Among the plethora of topics discussed at The Liver Meeting 2023 from the American Association for the Study of Liver Diseases (AASLD), the role of the microbiome in autoimmune disease progression and outcomes stood out as one of the most prevalent, with multiple sessions putting it at the forefront of the conversation.
Gideon Hirschfield, PhD, MB BChir, Lily and Terry Horner Chair in Autoimmune Liver Disease Research at the University of Toronto, was a speaker during the session “The Role of the Microbiome in Autoimmune Liver Disease,” where he and others discussed both the current and future role of microbiome research in autoimmune liver disease as well as what might be next in gut health research.
The editorial team of HCPLive Hepatology sat down with Hirschfield to discuss his takeaways from the session and others like it at The Liver Meeting as well as what he would like to see next in gut health research.
HCPLive Hepatology: Can you give an overview of some of the most important takeaways from your session about autoimmune diseases?
Hirschfield: We've had some sessions where we've looked at an overview of the disease and the role of the microbiome. There's been a number of sessions looking at the role and the links between the bowel and the liver. And I think what I took away from this conference was really, we are learning so much more about the role of bile acids, and bile acids signaling in the bowel, bile acid signaling in the liver, and how bile acids interact with the immune system. We're starting to really realize that there are opportunities more so than we've ever had to think about targeting bile acids in different ways, and now we recognize that some of this bile acid signaling that's occurring in the bowel, and in the liver, is actually changing how immune systems are functioning, not just the classical understanding of bile acids. So I would take that away as a major theme in the sort of billary area. There's also you know a lot of other new therapies being discussed for PBC for PSC, anti-fibrotic agents, and the concepts of how we can develop drugs for autoimmune hepatitis. So I think there is a lot going on.

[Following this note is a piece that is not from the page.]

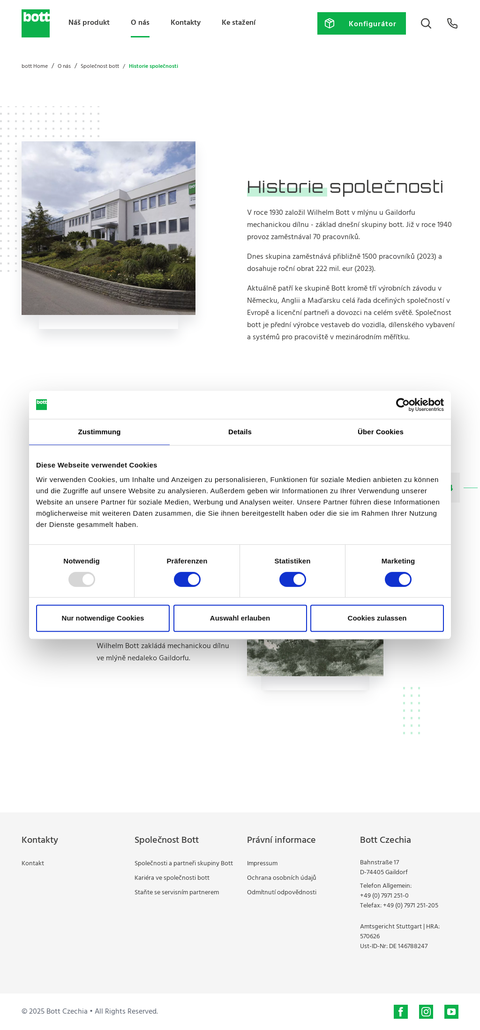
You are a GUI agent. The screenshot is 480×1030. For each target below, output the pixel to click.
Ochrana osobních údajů (281, 878)
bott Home (35, 66)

HCPLive Hepatology: What would you like to see next in gut health research regarding the role of the microbiome in autoimmune disease progression?
Hirschfield: What I’d really like to see, which is actually very difficult, is a move from mouse work to human work. Mouse work is great. It's very insightful when you can pick apart very specific pathways, but mice are not humans. They have different bile acids, they have different bowel functions, they have different immune systems in subtle ways that are important. So I think what I'm looking to see is more innovation in how we study humans, how we study healthy humans, how we study people with disease, and how we can use new drugs to help us in that study. So what that means is, when we do clinical trials, so-called experimental medicine, not only do we look at classical does the drug work, we look at what we learned scientifically.